The task
Copy these lines word for word.

>>>

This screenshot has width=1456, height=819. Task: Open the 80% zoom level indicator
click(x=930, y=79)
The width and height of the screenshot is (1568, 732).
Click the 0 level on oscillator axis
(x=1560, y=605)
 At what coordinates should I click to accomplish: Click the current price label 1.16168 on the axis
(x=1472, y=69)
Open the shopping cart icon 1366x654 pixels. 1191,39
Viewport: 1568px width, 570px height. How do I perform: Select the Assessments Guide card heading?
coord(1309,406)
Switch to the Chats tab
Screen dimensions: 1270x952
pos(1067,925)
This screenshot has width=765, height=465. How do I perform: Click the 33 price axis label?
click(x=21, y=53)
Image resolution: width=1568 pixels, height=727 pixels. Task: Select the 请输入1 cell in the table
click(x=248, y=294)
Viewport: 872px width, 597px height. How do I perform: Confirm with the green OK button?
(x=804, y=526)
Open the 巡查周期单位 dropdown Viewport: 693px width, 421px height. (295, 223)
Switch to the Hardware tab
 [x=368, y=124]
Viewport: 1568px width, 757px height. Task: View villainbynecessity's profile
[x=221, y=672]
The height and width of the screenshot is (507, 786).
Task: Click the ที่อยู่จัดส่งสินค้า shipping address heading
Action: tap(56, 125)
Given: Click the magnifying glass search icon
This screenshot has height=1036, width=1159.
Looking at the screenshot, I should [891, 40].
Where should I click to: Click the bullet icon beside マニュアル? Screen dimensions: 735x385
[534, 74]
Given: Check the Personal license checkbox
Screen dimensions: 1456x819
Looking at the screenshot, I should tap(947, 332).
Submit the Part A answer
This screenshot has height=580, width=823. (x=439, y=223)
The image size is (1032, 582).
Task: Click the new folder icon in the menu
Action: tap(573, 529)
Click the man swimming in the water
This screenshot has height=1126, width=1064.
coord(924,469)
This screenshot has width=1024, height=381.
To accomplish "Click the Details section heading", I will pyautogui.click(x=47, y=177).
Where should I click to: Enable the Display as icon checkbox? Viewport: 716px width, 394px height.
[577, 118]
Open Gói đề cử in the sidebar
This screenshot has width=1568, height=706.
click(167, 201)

<<<

Response below
This screenshot has width=1456, height=819. Task: Open the 80% zoom level indicator
click(x=930, y=79)
The width and height of the screenshot is (1568, 732).
Click the 0 level on oscillator axis
(x=1560, y=605)
 At what coordinates should I click to accomplish: Click the current price label 1.16168 on the axis
(x=1472, y=69)
Open the shopping cart icon 1366x654 pixels. 1191,39
Viewport: 1568px width, 570px height. How do I perform: Select the Assessments Guide card heading?
coord(1309,406)
Switch to the Chats tab
Screen dimensions: 1270x952
pos(1067,925)
This screenshot has width=765, height=465. How do I perform: Click the 33 price axis label?
click(x=21, y=53)
Image resolution: width=1568 pixels, height=727 pixels. Task: Select the 请输入1 cell in the table
click(x=248, y=294)
Viewport: 872px width, 597px height. How do I perform: Confirm with the green OK button?
(x=804, y=526)
Open the 巡查周期单位 dropdown Viewport: 693px width, 421px height. (295, 223)
Switch to the Hardware tab
 [x=368, y=124]
Viewport: 1568px width, 757px height. Task: View villainbynecessity's profile
[x=221, y=672]
The height and width of the screenshot is (507, 786).
Task: Click the ที่อยู่จัดส่งสินค้า shipping address heading
Action: tap(56, 125)
Given: Click the magnifying glass search icon
This screenshot has height=1036, width=1159.
Looking at the screenshot, I should [891, 40].
Where should I click to: Click the bullet icon beside マニュアル? Screen dimensions: 735x385
[534, 74]
Given: Check the Personal license checkbox
Screen dimensions: 1456x819
Looking at the screenshot, I should tap(947, 332).
Submit the Part A answer
This screenshot has height=580, width=823. (x=439, y=223)
The image size is (1032, 582).
Task: Click the new folder icon in the menu
Action: tap(573, 529)
Click the man swimming in the water
This screenshot has height=1126, width=1064.
coord(924,469)
This screenshot has width=1024, height=381.
To accomplish "Click the Details section heading", I will pyautogui.click(x=47, y=177).
Where should I click to: Enable the Display as icon checkbox? Viewport: 716px width, 394px height.
[577, 118]
Open Gói đề cử in the sidebar
This screenshot has width=1568, height=706.
click(167, 201)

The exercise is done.